Let’s think of the piano as the DNA that provides a blueprint for our bodies. The human genome is the complete sequence of the information the DNA supplies. It includes genes that code for proteins as well as non-coding genes. This is a greatly simplified description of something infinitely more complex than a piano. The piano’s keys, hammers, and strings cannot be an adequate comparison to the human genome, but it will suffice for our parable.

So, in the piano concert, the pianist is the one who ultimately determines whether the performance is good or bad. The actions of the pianist can produce a pleasing concert that brings joy and pleasure to the audience. Or the pianist can make everyone uncomfortable. The pianist is the person everyone sees and applauds or the one that people boo.

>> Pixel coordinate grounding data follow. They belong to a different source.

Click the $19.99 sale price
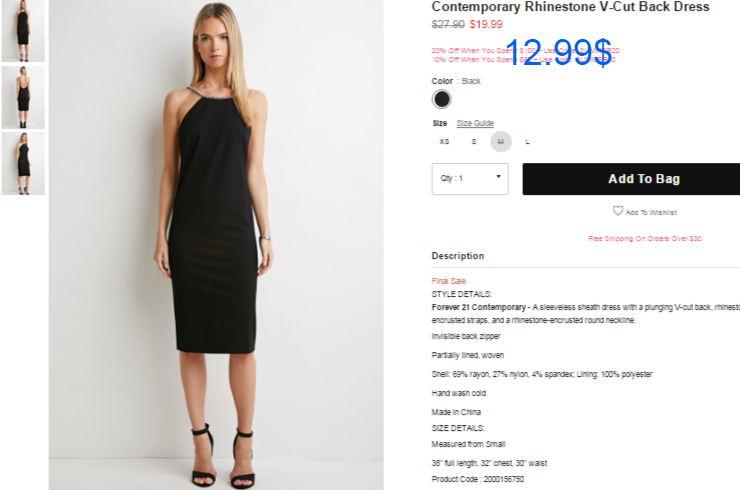point(486,24)
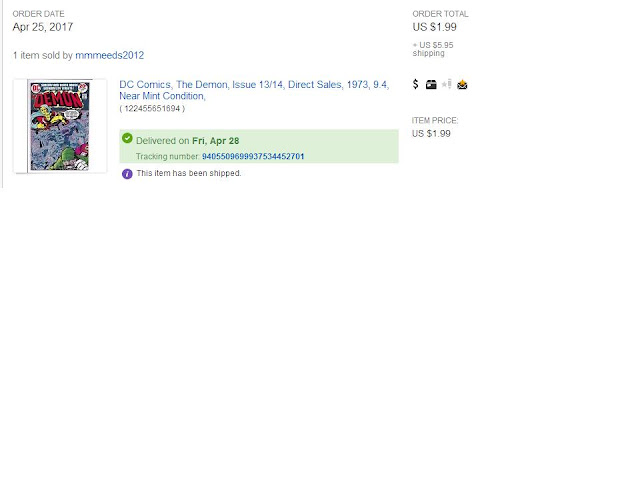Viewport: 640px width, 480px height.
Task: Open tracking number 9405509699937534452701
Action: coord(253,157)
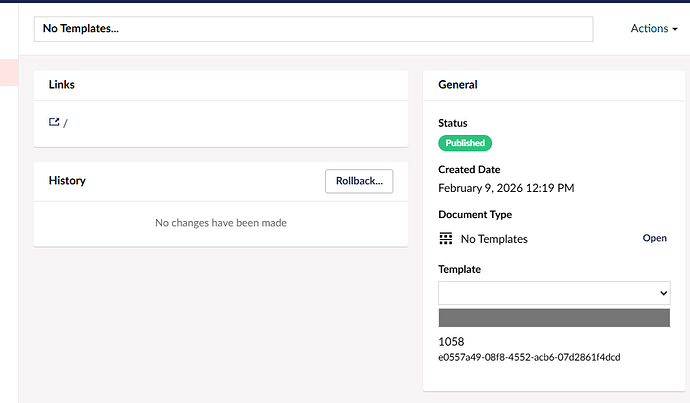
Task: Click the History panel header
Action: [67, 181]
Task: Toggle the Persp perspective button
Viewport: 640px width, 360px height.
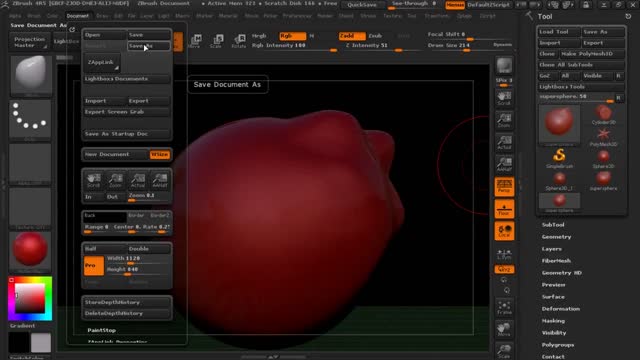Action: [504, 187]
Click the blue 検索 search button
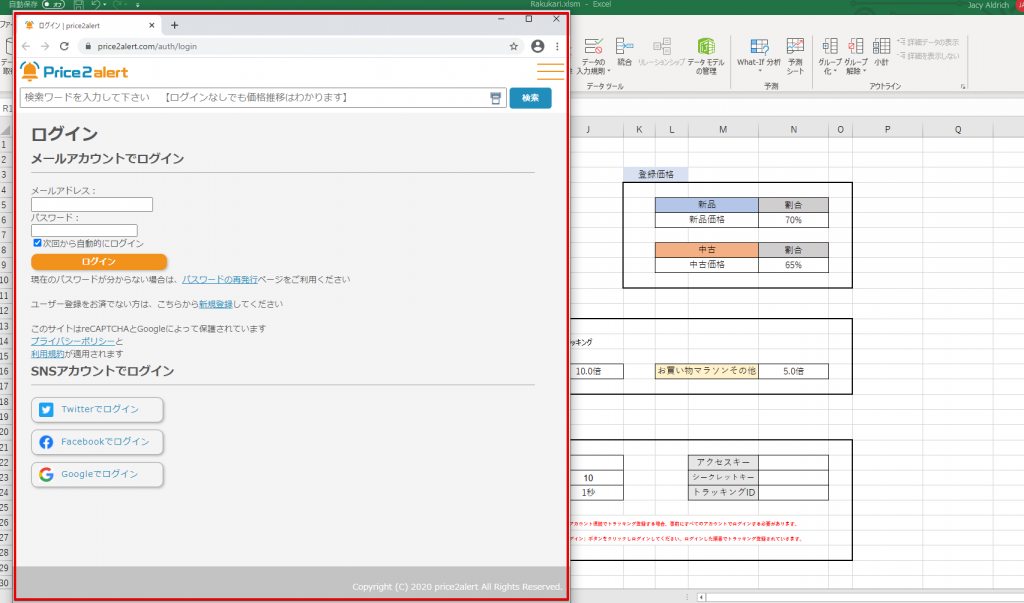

If the piano is the DNA, then we are the pianists. Our DNA does not determine the quality of our lives. It may give us opportunities for success or have defective parts that make success in life more difficult. But we choose how we play the concert, and how we play can bring joy to others despite our limitations.

However, it is not just people to whom we can bring joy or pain. There is a piano Designer. In this life, He has not given each of us the same quality piano. The parable of the talents tells us that. But the Creator expects us to use what we have to make music pleasing to those around us and, ultimately, to Him.

How can we present a concert that even the Creator will applaud? He hasn’t left us without guidance. The Creator also gave us the musical score to follow. Read it, learn from it, and practice it every day. And when people applaud the pleasing concert, remember to give the credit to the One who created the piano and wrote the music.